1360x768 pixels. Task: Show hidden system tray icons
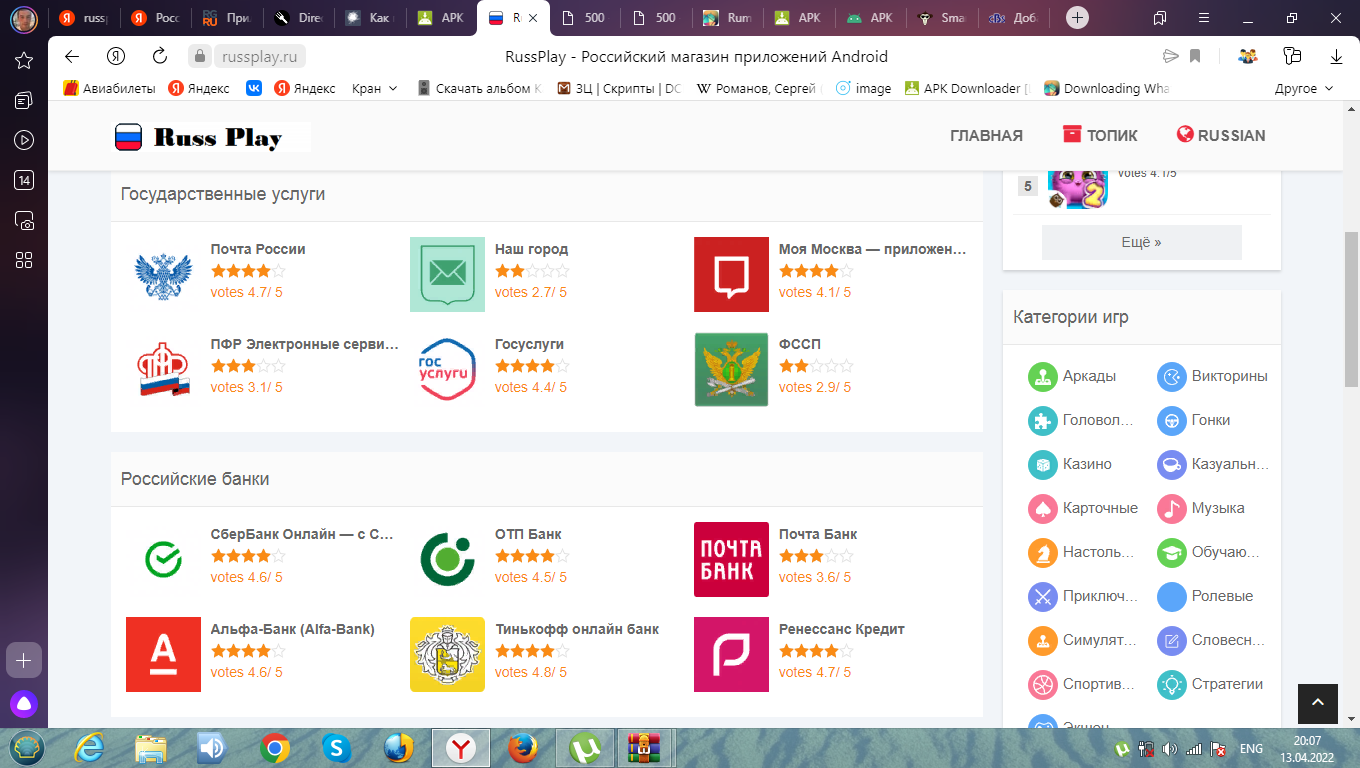click(1100, 748)
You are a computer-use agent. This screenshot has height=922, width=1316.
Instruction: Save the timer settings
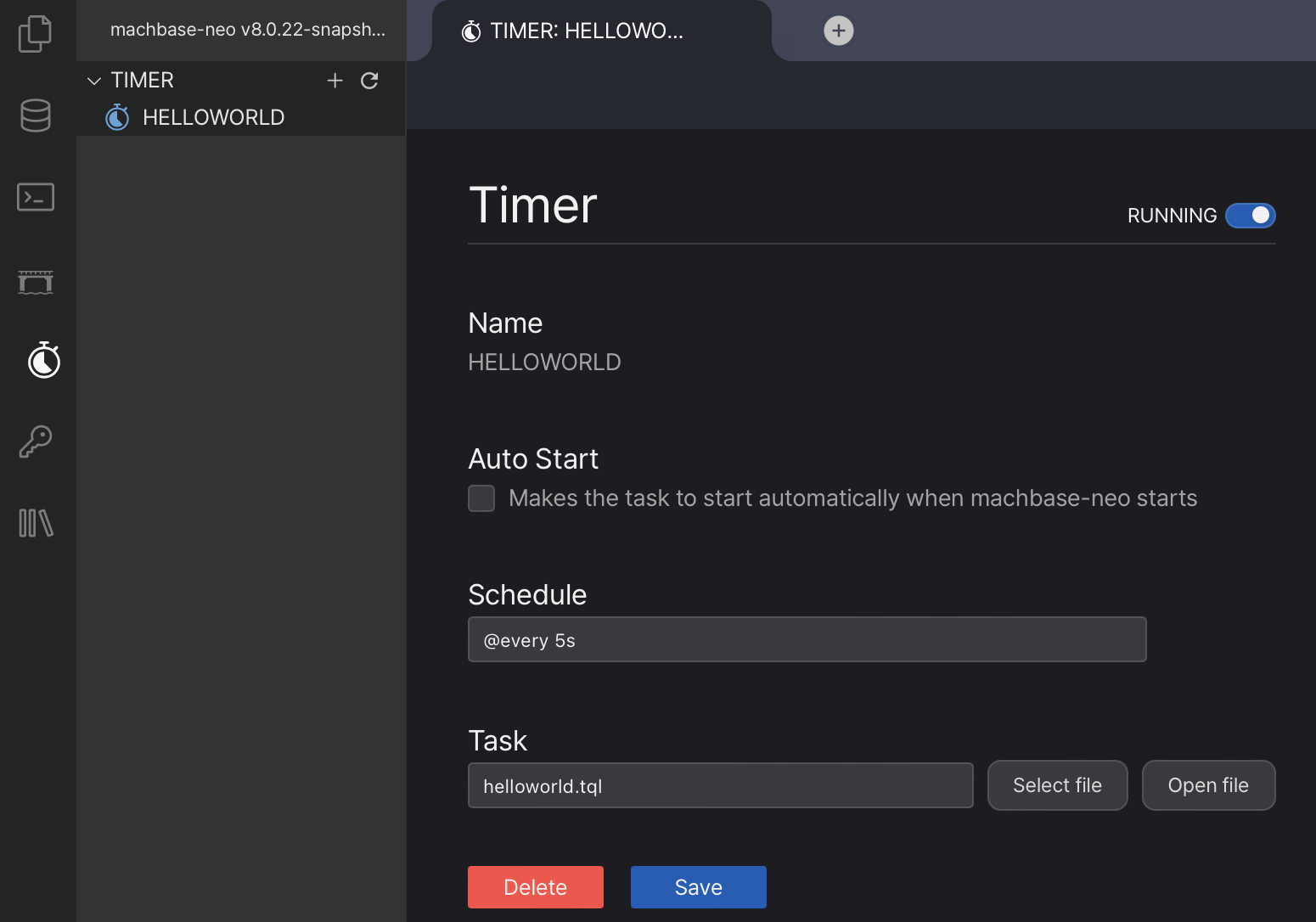point(698,887)
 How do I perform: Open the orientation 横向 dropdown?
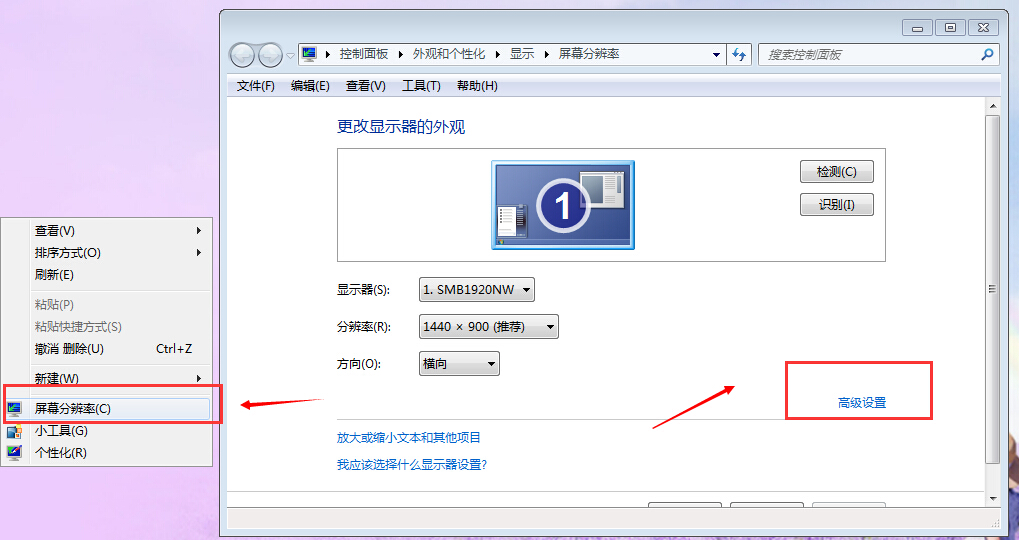(459, 364)
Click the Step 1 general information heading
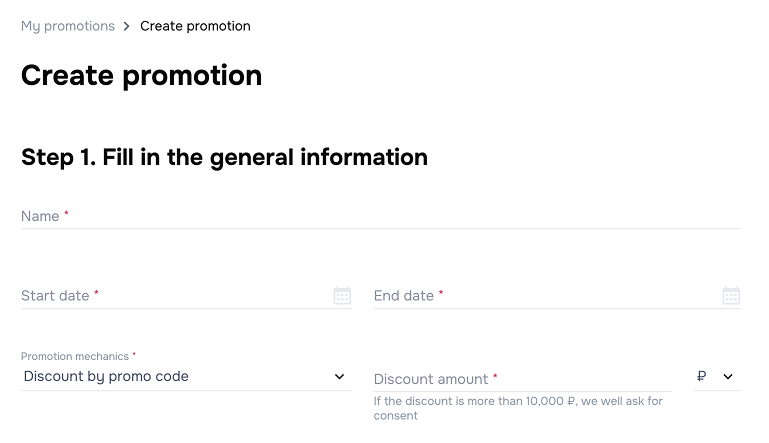This screenshot has width=769, height=443. pos(224,157)
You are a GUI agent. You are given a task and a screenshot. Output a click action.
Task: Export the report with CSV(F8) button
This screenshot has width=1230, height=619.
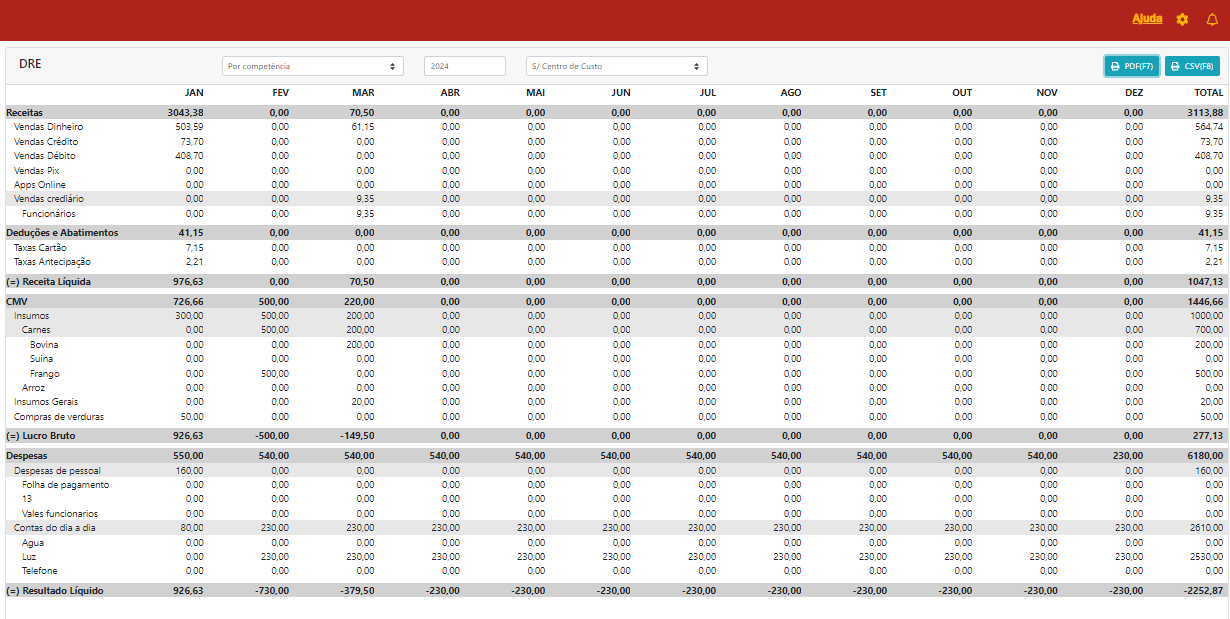(x=1192, y=66)
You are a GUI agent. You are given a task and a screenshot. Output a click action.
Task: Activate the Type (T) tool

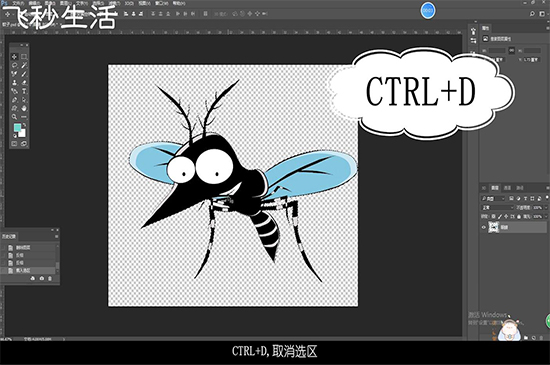[24, 91]
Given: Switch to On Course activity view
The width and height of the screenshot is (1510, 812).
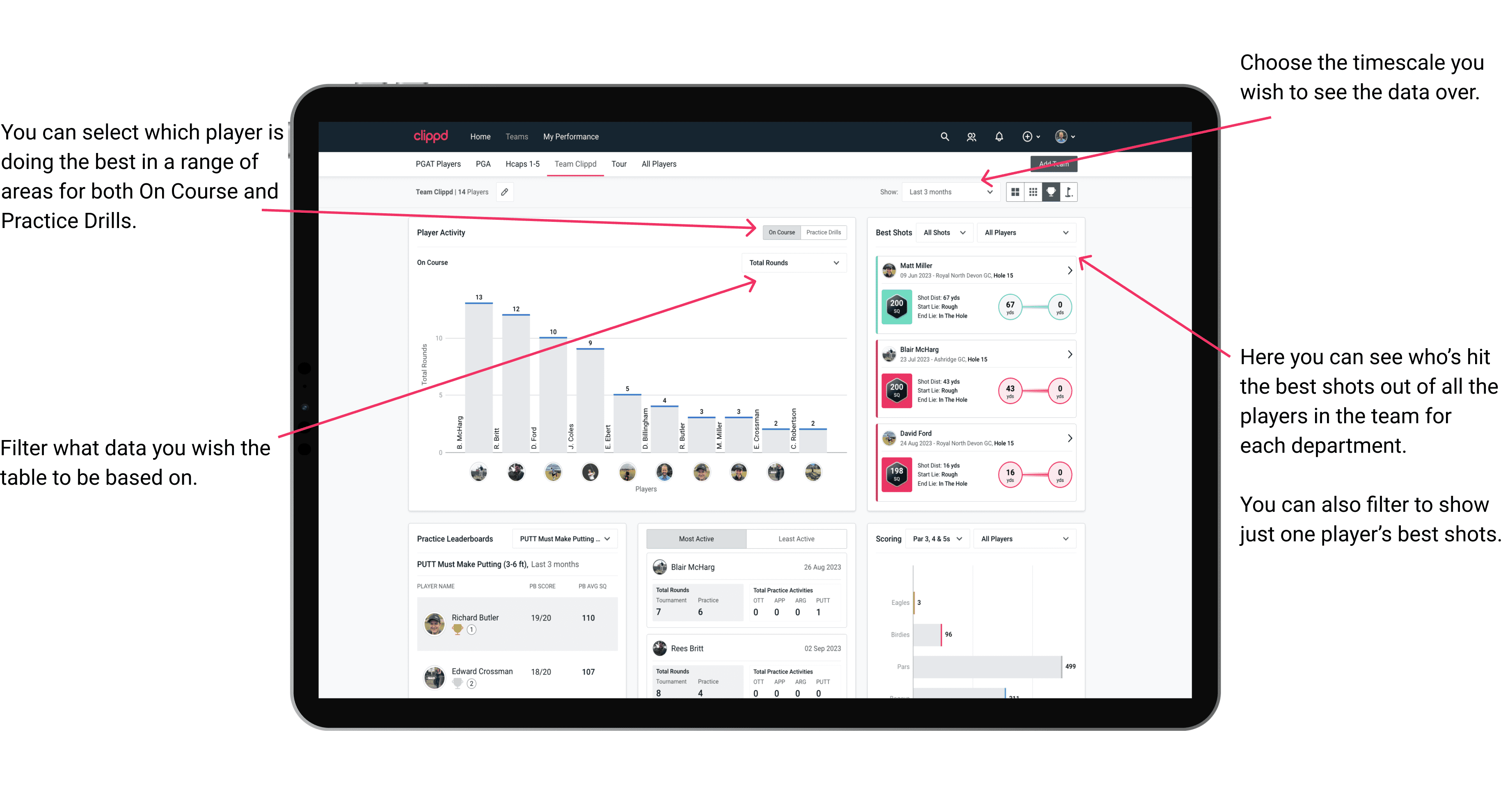Looking at the screenshot, I should coord(783,233).
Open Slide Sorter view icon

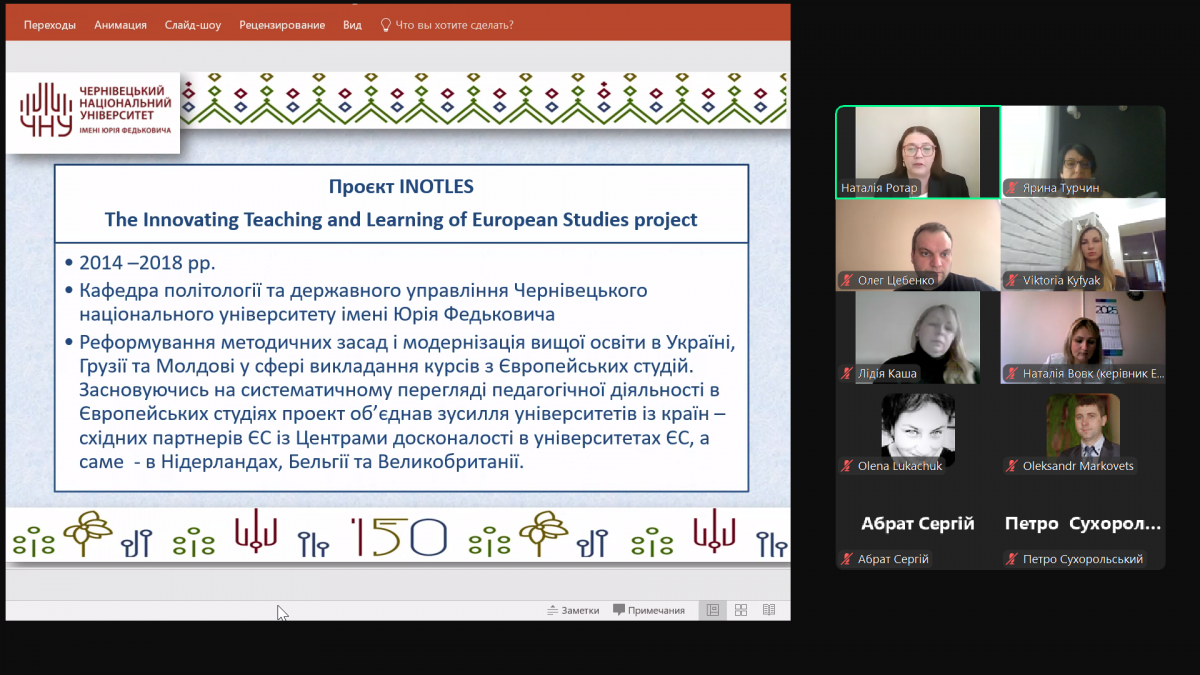pos(741,610)
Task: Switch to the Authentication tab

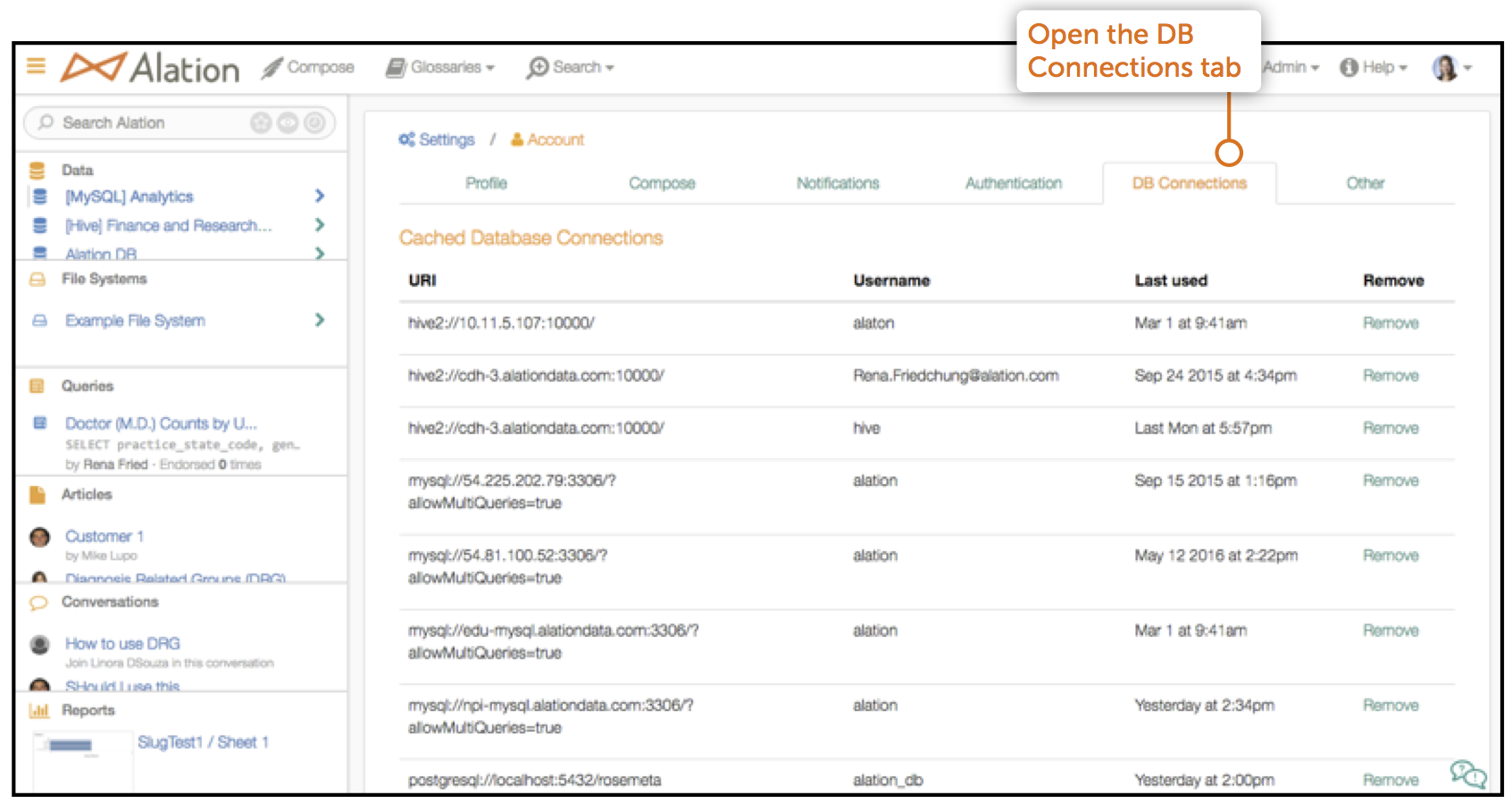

### WORK TO DO:
Write out each line of the rows above as a Markdown table with the columns No. and Line, numbering the lines in order and skipping blank ones. Leave the pictures out.

### FULL OUTPUT:
| No. | Line |
|---|---|
| 1 | 1360x768 pixels. Task: Show hidden system tray icons |
| 2 | click(1100, 748) |
| 3 | You are a computer-use agent. This screenshot has height=922, width=1316. |
| 4 | Instruction: Save the timer settings |
| 5 | point(698,887) |
| 6 |  How do I perform: Open the orientation 横向 dropdown? |
| 7 | (459, 364) |
| 8 | Click the Step 1 general information heading |
| 9 | This screenshot has width=769, height=443. pos(224,157) |
| 10 | You are a GUI agent. You are given a task and a screenshot. Output a click action. |
| 11 | Task: Export the report with CSV(F8) button |
| 12 | This screenshot has width=1230, height=619. |
| 13 | (x=1192, y=66) |
| 14 | You are a GUI agent. You are given a task and a screenshot. Output a click action. |
| 15 | Task: Activate the Type (T) tool |
| 16 | [24, 91] |
| 17 | Given: Switch to On Course activity view |
| 18 | The width and height of the screenshot is (1510, 812). |
| 19 | Looking at the screenshot, I should coord(783,233). |
| 20 | Open Slide Sorter view icon |
| 21 | pos(741,610) |
| 22 | Task: Switch to the Authentication tab |